6th Chancellor of the City University of New York
- In office September 1, 1999 – July 1, 2013
- Preceded by: W. Ann Reynolds
- Succeeded by: James Milliken

President of Adelphi University
- In office 1998–1999

4th President of Baruch College
- In office 1991–1998
- Preceded by: Joel Segall
- Succeeded by: Edward Regan

Personal details
- Born: November 10, 1941 (age 84)
- Education: City College of New York University of Connecticut

= Matthew Goldstein =

American academic administrator (born 1941)

Matthew Goldstein (born November 10, 1941) is an American educator and academic administrator. He served as president of Baruch College (1991-1998), president of Adelphi University (1998-1999), and chancellor of the City University of New York (CUNY) (1999-2013). He was the first CUNY graduate to head the CUNY system.

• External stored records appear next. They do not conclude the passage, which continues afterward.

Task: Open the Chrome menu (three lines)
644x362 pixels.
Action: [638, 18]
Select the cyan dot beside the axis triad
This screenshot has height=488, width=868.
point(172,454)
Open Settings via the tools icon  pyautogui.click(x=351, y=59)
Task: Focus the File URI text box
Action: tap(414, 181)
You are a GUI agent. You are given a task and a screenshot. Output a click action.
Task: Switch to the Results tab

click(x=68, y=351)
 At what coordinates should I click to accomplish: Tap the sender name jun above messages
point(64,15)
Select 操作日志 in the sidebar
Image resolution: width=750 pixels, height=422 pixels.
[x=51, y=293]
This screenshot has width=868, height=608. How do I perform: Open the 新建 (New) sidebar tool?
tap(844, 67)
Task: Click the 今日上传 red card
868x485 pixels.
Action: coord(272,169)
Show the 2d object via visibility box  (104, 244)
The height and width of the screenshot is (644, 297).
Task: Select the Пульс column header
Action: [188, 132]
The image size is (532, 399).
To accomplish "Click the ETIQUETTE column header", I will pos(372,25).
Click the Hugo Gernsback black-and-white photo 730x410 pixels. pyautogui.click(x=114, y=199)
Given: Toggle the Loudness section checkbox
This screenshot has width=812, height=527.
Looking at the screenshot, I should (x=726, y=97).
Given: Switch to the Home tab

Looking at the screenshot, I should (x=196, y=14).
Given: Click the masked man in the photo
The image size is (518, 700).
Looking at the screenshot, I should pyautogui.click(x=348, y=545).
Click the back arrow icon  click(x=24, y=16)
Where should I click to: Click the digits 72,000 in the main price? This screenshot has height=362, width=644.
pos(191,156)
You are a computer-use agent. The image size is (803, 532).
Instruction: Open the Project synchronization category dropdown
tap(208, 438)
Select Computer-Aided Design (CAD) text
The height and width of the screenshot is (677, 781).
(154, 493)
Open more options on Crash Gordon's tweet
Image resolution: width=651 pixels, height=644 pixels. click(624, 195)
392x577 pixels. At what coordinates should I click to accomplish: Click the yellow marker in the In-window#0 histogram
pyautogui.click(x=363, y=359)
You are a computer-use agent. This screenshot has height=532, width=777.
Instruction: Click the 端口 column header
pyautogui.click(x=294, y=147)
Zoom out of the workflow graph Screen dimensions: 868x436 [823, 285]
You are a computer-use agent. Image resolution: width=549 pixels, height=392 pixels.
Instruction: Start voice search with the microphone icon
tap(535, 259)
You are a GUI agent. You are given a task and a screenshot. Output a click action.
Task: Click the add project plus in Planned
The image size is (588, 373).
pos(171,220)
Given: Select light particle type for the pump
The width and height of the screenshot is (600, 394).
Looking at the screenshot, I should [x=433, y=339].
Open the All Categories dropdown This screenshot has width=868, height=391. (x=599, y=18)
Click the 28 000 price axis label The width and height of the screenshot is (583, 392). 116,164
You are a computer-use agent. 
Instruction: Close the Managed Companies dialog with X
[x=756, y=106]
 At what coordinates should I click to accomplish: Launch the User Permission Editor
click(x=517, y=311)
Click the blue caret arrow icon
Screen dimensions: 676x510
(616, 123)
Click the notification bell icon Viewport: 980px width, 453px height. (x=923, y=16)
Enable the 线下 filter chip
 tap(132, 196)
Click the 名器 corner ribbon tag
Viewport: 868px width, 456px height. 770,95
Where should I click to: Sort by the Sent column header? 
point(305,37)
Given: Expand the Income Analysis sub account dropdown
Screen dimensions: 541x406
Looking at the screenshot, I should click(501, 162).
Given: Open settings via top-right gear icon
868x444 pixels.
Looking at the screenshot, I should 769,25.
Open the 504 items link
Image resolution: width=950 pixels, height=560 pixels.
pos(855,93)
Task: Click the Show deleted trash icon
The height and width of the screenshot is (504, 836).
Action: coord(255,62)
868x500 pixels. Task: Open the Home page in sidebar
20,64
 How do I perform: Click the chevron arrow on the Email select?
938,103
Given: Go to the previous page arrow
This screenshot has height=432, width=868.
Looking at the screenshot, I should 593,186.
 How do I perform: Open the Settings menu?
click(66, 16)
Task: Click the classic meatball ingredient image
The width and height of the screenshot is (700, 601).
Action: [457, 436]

==Early life and education==
Goldstein earned a bachelor's degree in statistics and mathematics from the City College of New York and a doctorate in mathematical statistics from the University of Connecticut. Goldstein is a member of Beta Gamma Sigma and the Golden Key International Honour Society.

==Career==
Goldstein has been a professor of mathematics and statistics at Baruch College, Cooper Union, and at the University of Connecticut, and has published numerous books and articles. He served as president of Baruch College from 1991 to 1998 and of Adelphi University from 1998 to 1999.

Goldstein was appointed CUNY chancellor on September 1, 1999. He is credited for raising CUNY admissions standards, creating thousands of additional full-time faculty positions, and otherwise reforming a system deemed by a 1999 mayoral task force report to be "an institution adrift." Goldstein led a successful effort to revitalize the CUNY system. During his tenure, he established CUNY School of Public Health at Hunter College, CUNY School of Pharmacy at York College, the William E. Macaulay Honors College, CUNY Graduate School of Journalism, and CUNY School of Professional Studies. He proclaimed "Decade of Science" to create the CUNY Advanced Science Research Center on the City College of New York campus in Manhattan, as well as additional new science facilities on CUNY campus in each the five boroughs of the City of New York. Moreover, distinguished faculty in the STEM fields were recruited and retained from around the world. Under Goldstein's leadership, the State's Teacher Certification exams rose above a 98% pass-rate, and CUNY's first capital fundraising campaign successfully raised over $1.4 billion. On April 12, 2013, Goldstein announced his plans to retire, stepping down on July 1, 2013. He attracted controversy after stepping down for continuing to receive a $490,000 salary whilst on study leave for a year, then acting as Chancellor Emeritus for $300,000 a year.

==Honors and awards==
Goldstein's honors include the Carnegie Corporation of New York's Academic Leadership Award (2007). He is a fellow of the New York Academy of Sciences and the American Academy of Arts and Sciences (2006).